@vpukhanov/quick-scraper
v1.7.1
Published
An easy, lightweight scraper for humans with many inbuilt features..
Downloads
2
Maintainers
Readme
Quick Scraper
An easy, lightweight scraper built using typescript for good developer experience.
Features.
- If it works in cheerio, it will work here.
- Automatically change any encoding to UTF-8.
- Built on typescript.
- Great editor support.
Cons.
- It doesn't play well with nested structures like
<p>
abcd
<a href="abcd">Some Url</a>
</p>
In this case, if you want to select the text abcd
, it won't work ootb as there are some limitiations in the way jquery does it directly, to handle such cases, use the raw output text, send it to cheerio or other HTML parsers, and then apply the logic in there.
Installation
Yarn
yarn add quick-scraper
NPM
npm i quick-scraper
Usage
import { quickScraper } from "quick-scraper"
await quickScraper({
url: "https://typestrong.org/ts-node/",
options: {
title: {
// This property can be changed to the name you want.
selector: ".hero__subtitle",
},
docs: {
selector: "a.navbar__item:nth-child(1)",
text: false, // Text is enabled by default, so you need to disable it explicitly.

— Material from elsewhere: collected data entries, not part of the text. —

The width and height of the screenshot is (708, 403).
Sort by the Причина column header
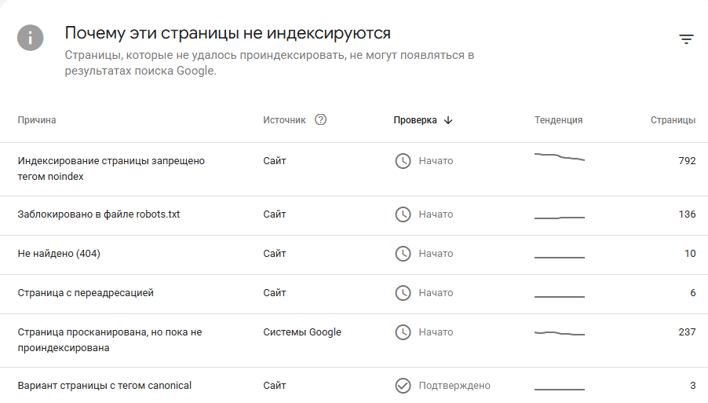(37, 120)
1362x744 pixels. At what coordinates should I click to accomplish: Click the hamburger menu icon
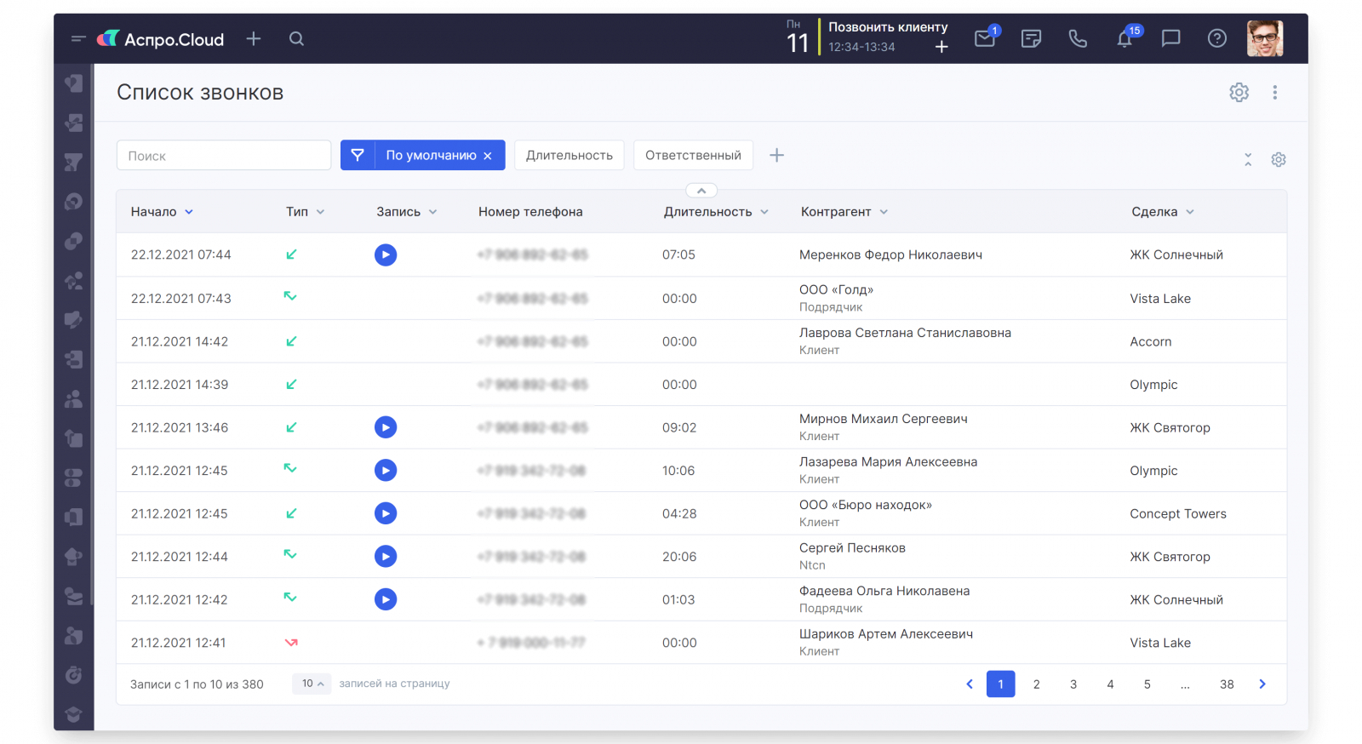pyautogui.click(x=78, y=39)
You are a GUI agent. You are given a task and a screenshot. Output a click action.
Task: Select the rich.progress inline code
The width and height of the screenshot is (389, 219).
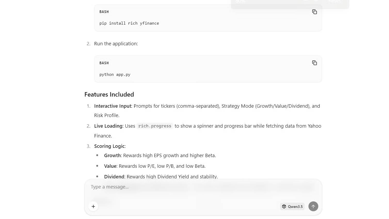click(x=155, y=126)
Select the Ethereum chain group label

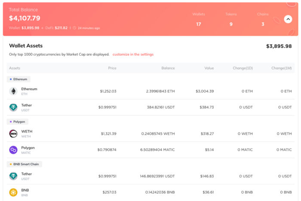(18, 79)
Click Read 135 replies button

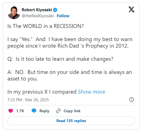71,121
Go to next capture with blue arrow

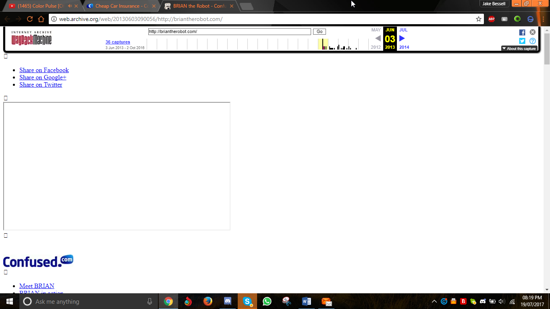(402, 38)
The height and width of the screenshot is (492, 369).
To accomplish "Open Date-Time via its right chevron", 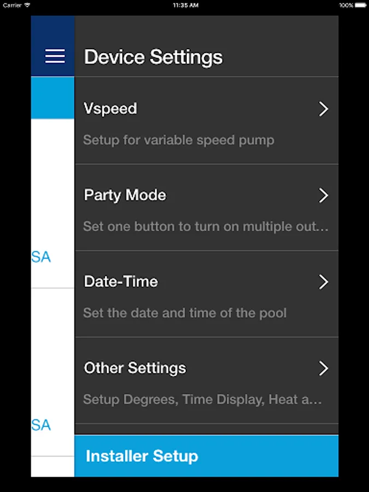I will [323, 282].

href: true, // One of the attribute that's available by default.
},
releaseNotes:{
selector: "a.navbar__item:nth-child(3)",
text: true, // You can also enable multiple attributes at once.
href: true,
}
},
});
// Output
/*
{
rawString: <html></html> structure of your page in string format, load it in cheerio or do whatever you like with it,
data: {
title: { text: 'TypeScript execution and REPL for node.js' },
docs: { href: 'https://typestrong.org/ts-node/docs/' },
releaseNotes: {
text: 'Release Notes',
href: 'https://github.com/TypeStrong/ts-node/releases'
}
}
}
*
/
Scrape a HTML string.
// The process works similar to the quickScraper, few things needs to be changed.

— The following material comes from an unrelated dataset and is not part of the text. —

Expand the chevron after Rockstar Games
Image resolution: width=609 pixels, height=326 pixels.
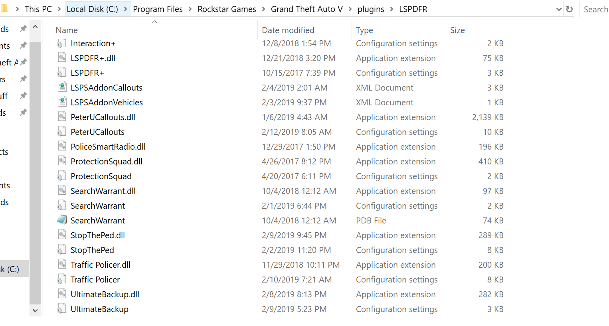coord(263,9)
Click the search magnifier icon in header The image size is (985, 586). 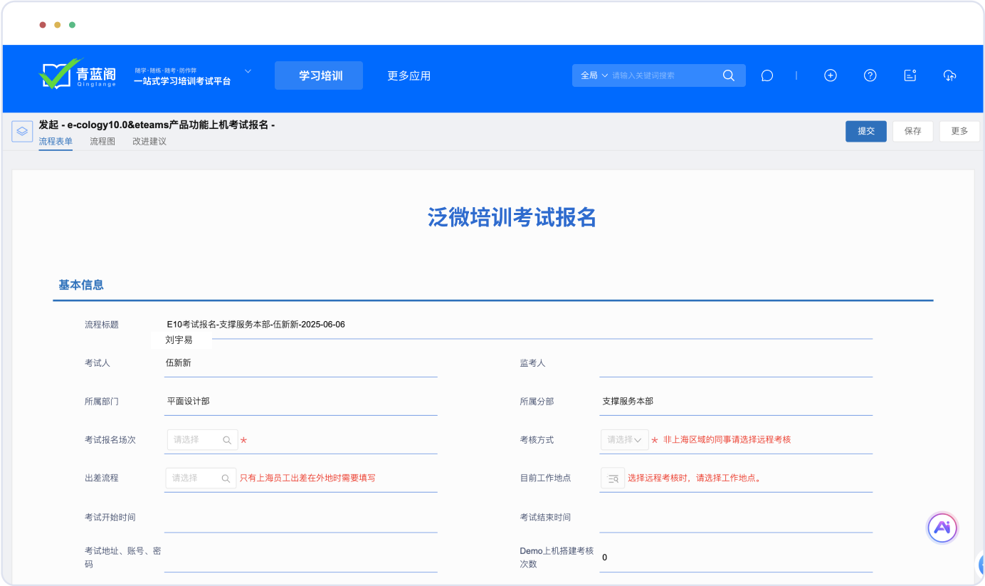(x=728, y=75)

import { scrapeHtml } from 'quick-scraper';
await scrapeHtml({
html: "html source code from https://typestrong.org",
options: {
title: {
// This property can be changed to the name you want.
selector: ".hero__subtitle",
},
docs: {
selector: "a.navbar__item:nth-child(1)",
text: false, // Text is enabled by default, so you need to disable it explicitly.

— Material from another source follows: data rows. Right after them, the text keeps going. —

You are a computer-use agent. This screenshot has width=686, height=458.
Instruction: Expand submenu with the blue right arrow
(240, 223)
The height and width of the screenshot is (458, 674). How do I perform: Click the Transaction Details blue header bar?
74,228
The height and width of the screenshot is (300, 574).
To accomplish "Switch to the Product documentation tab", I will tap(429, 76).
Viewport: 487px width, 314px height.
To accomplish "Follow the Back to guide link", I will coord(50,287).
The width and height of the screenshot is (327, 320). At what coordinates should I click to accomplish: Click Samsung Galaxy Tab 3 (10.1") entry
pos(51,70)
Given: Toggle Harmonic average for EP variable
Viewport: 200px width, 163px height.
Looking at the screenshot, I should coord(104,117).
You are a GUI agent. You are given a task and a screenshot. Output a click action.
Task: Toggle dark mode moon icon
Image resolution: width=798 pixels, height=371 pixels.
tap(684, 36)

href: true, // One of the attribute that's available by default.
},
releaseNotes:{
selector: "a.navbar__item:nth-child(3)",
text: true, // You can also enable multiple attributes at once.
href: true,
}
},
});
// Output
/*
{
rawString: <html></html> structure of your page in string format, load it in cheerio or do whatever you like with it,
data: {
title: { text: 'TypeScript execution and REPL for node.js' },
docs: { href: 'https://typestrong.org/ts-node/docs/' },
releaseNotes: {
text: 'Release Notes',
href: 'https://github.com/TypeStrong/ts-node/releases'
}
}
}
*
/
Headless Quick Scrape
import { quickScraperHeadless } from "quick-scraper";
const browser = await puppeteer.launch({ headless: true });
const page = await browser.newPage();
await quickScraperHeadless({
url: "https://typestrong.org/ts-node/",
options: {
title: {
// This property can be changed to the name you want.
selector: ".hero__subtitle",
},
docs: {
selector: "a.navbar__item:nth-child(1)",
text: false, // Text is enabled by default, so you need to disable it explicitly.
href: true, // One of the attribute that's available by default.
},
releaseNotes:{
selector: "a.navbar__item:nth-child(3)",
text: true, // You can also enable multiple attributes at once.
href: true,
}
},
page: page
});
// Output
/*
{
rawString: <html>{...}</html> structure of your page in string format, load it in cheerio or do whatever you like with it,
data: {
title: { text: 'TypeScript execution and REPL for node.js' },
docs: { href: 'https://typestrong.org/ts-node/docs/' },
releaseNotes: {
text: 'Release Notes',
href: 'https://github.com/TypeStrong/ts-node/releases'
}
}
}
*
/
More Examples.
Custom Attribute
await scrapeHtml({
html: "html source code from https://typestrong.org",
options: {
relStatus: {
// This property can be changed to the name you want.
selector: "a.navbar__item:nth-child(3)",
attrs:{
rel: true // Key will be the identifier of the attribute you want to scrape.
}
},
},
});
All custom attributes will be accessible under Attrs key inside `output.data`
// Output
/*
{
data: {
relStatus: { attrs: { rel: "noopener noreferrer" } }
}
}
*
/
List Item
import { quickScraper } from 'quick-scraper';
await quickScraper({
url: "https://www.ptwxz.com/html/11/11622/",
options: {
chapters: {
selector: ".centent > ul> li",
listItem: true,
},
},
});
scrapedData.data.test.lists?
/*
{
raw: <html></html> structure of your page in string format, load it in cheerio or do whatever you like with it,
data: {
chapters: {
lists: [
{ text: '第一章 键盘侠' },
{ text: '第2章 杀机' },
{ text: '第3章 晴天霹雳' },
{ text: '第4章 第一部秘典' },
{ text: '第5章 坑爹的抽奖' },
{ text: '第6章 打赌' },
{ text: '第7章 突破' },
{ text: '第8章 信春哥' },
{ text: '第9章 老婆闺蜜' },
... 740 More Items
]
}
}
}
*
/